O raciocínio simplista que pode até parecer lógico de que a lei federal sempre prepondera sobre a lei estadual e municipal e que a estadual sempre prepondera sobre a municipal não encontra guarida na repartição constitucional de competências, estabelecida na Constituição Federal. A preponderância de uma lei sobre a outra decorre da matéria objeto da legislação e do âmbito de competência da mesma.


A Constituição Federal abrigou um elenco de competências concorrentes, sobre as quais cabe a União legislar sobre normas gerais. Apesar dos Municípios não constarem expressamente como destinatário de competência concorrente (art. 24 CF), podem legislar concorrentemente baseado no art. 30 II, conquanto é possível suplementar legislação federal e estadual.


Os Municípios podem e devem legislar complementarmente a legislação federal, com fundamento no art. 30 inc.
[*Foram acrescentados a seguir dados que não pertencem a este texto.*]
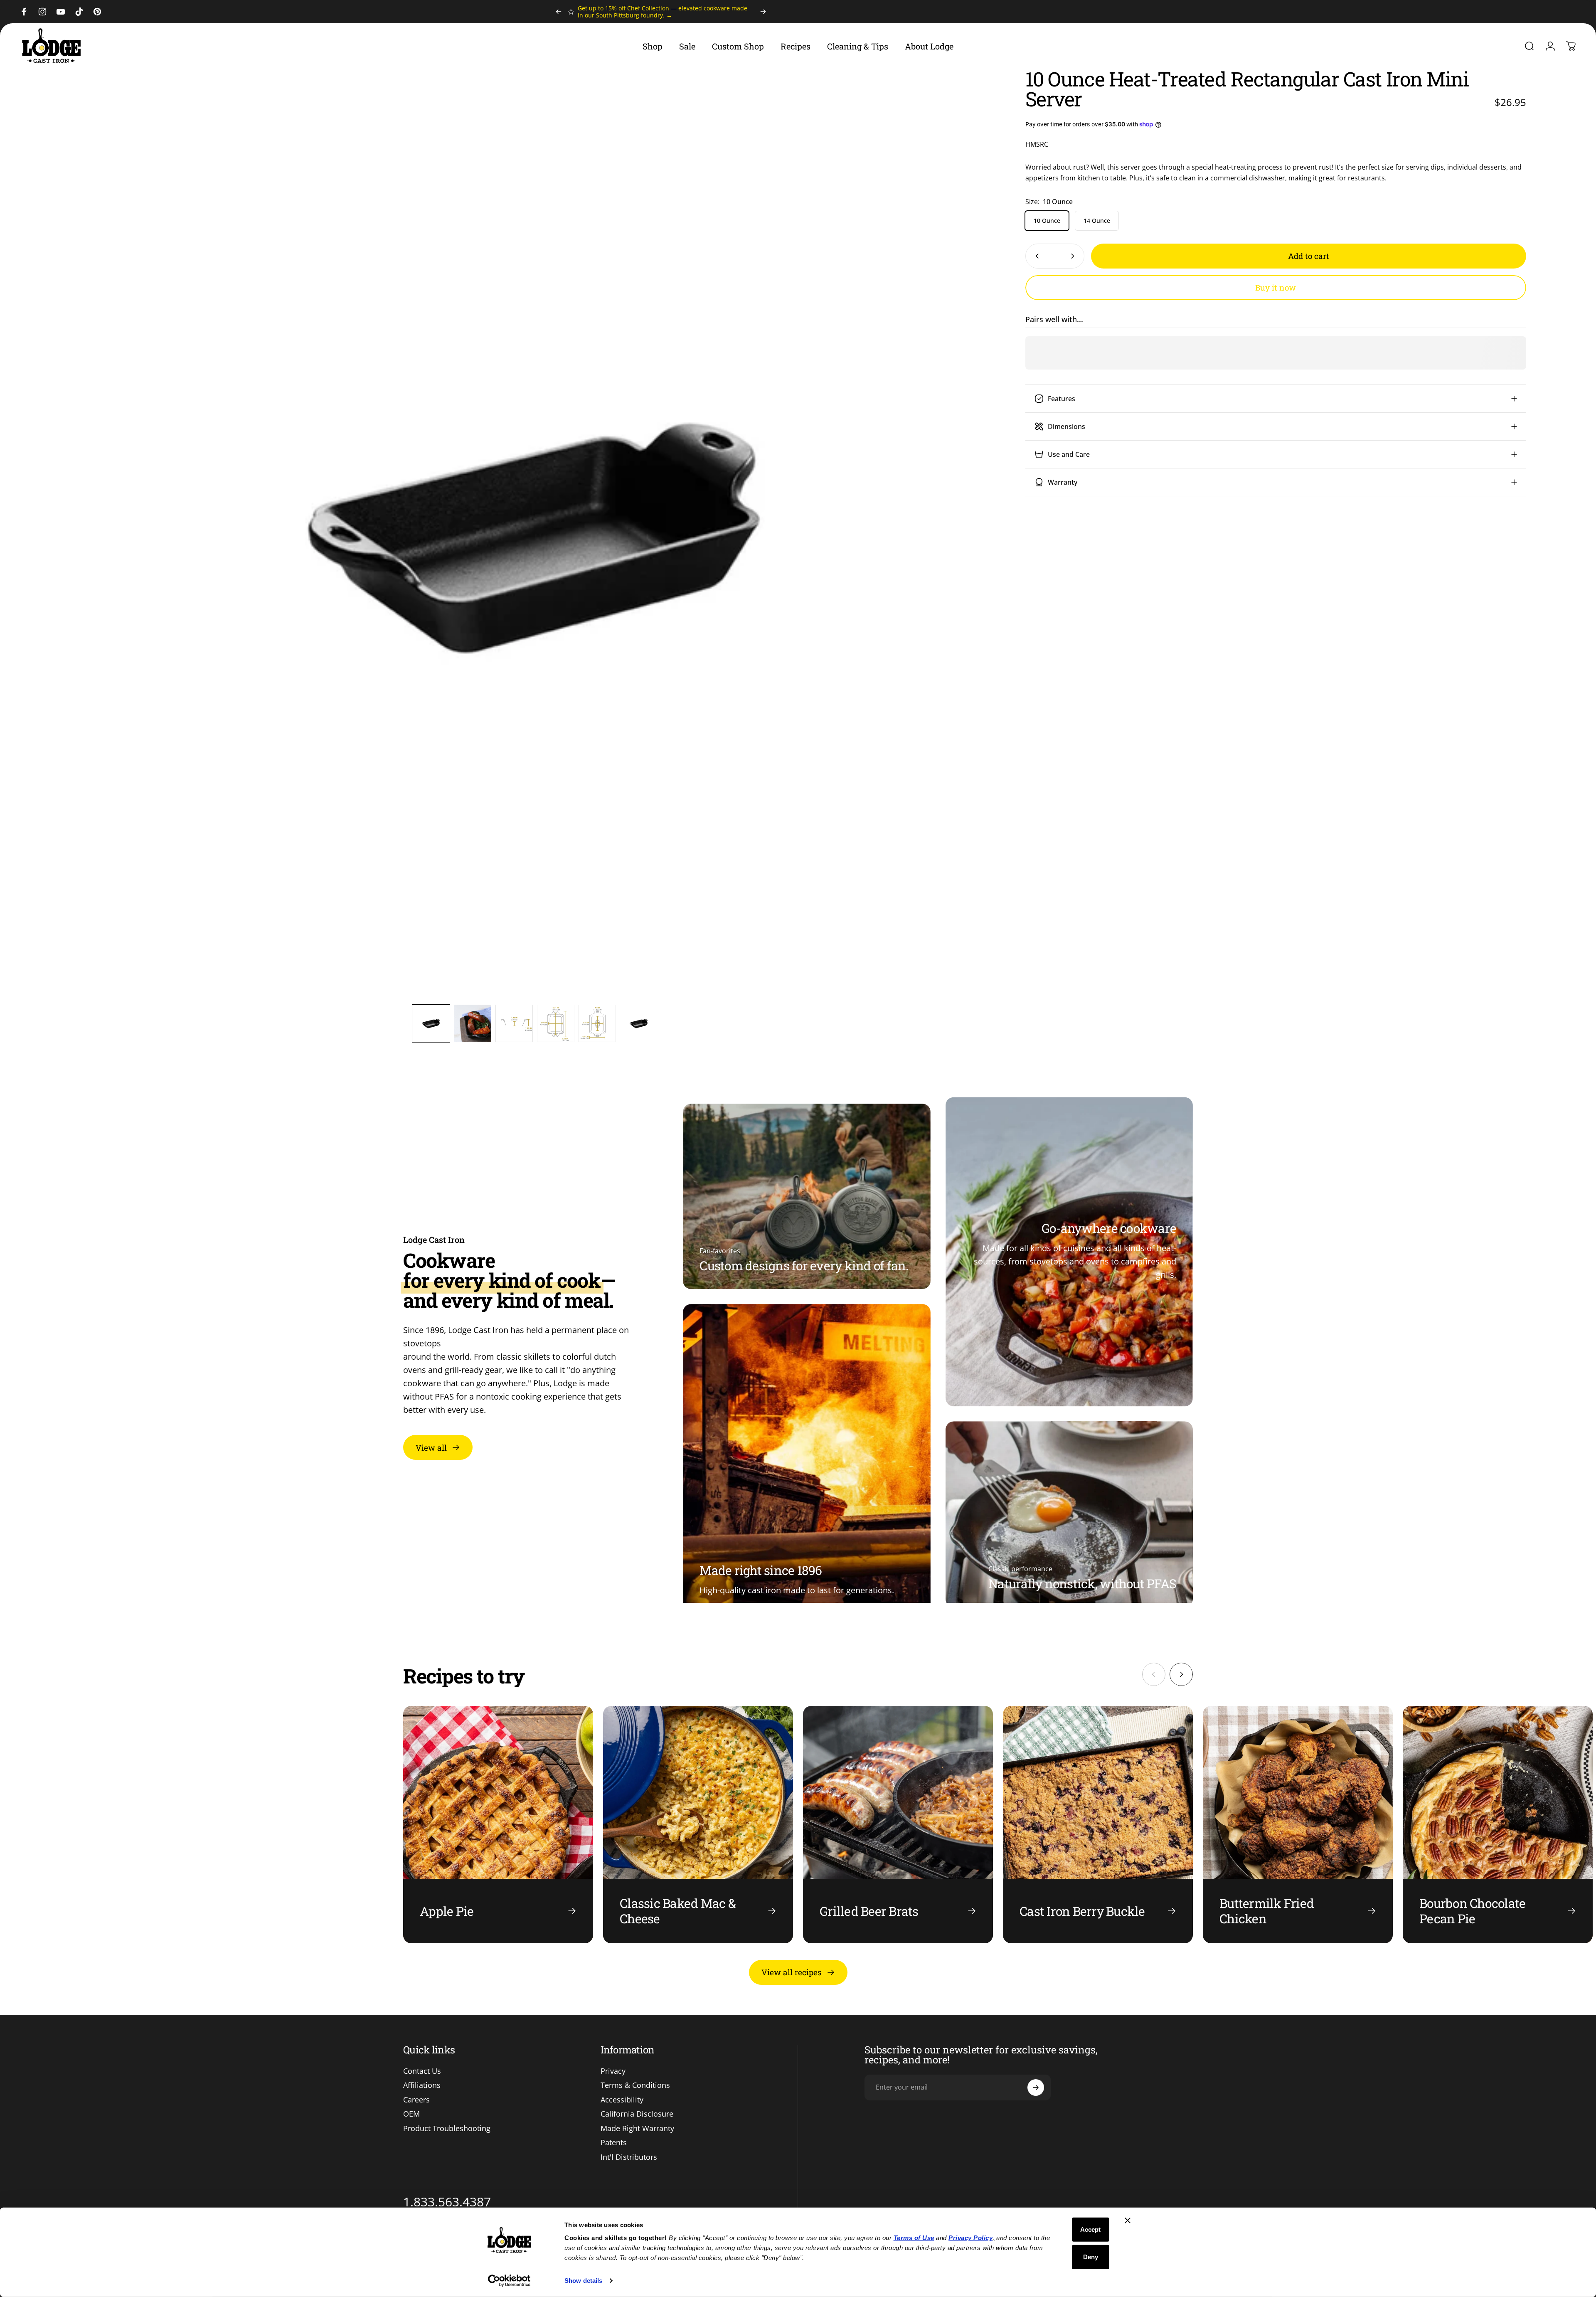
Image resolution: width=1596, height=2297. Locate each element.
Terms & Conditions (635, 2085)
I,II e V da Constituição Federal, estabelecendo requisitos à candidatura de conselheiros tutelares, desde que tais requisitos atendam ao interesse local, sejam gerais de forma que não deturpem o sentido do órgão criado pelo Estatuto (p. ex. dispor que somente determinados profissionais podem ser conselheiros tutelares - sociólogos, assistentes sociais ou outros), bem como não descaracterize o órgão no qual o princípio constitucional da participação popular se perfectibiliza.


A Constituição Federal em seu art. 5º inc. II, estabelece que ninguém será obrigado a fazer ou deixar de fazer alguma coisa senão em virtude de lei. Por força desta norma são inconstitucionais requisitos à candidatura que não sejam decorrentes de lei. Não cabe, pois, estabelecer requisitos por intermédio de Resolução do Conselho da Criança e do Adolescente ou da Comissão Eleitoral, mesmo que tenham delegação para condução do processo eleitoral.


A consecução prática dos preceitos do Estatuto da Criança e do Adolescente constitui-se em desafio para o resgate da cidadania. Os conselheiros tutelares, guardiãos diretos dos interesses de crianças e adolescentes e responsáveis imediatos pela defesa da violação de direitos precisam ser pessoas capacitadas, profundas conhecedoras da realidade com que vão trabalhar e sabedoras dos instrumentos de defesa que poderão utilizar em prol dos tutelados. Por isso mais do que dever legal, é imperativo moral que a sociedade portoalegrense que elege diretamente os conselheiros tutelares, que os remunera para que bem exerçam o seu munus público, exija qualificação e conhecimento da realidade para aqueles que se dispõem a assumir este compromisso.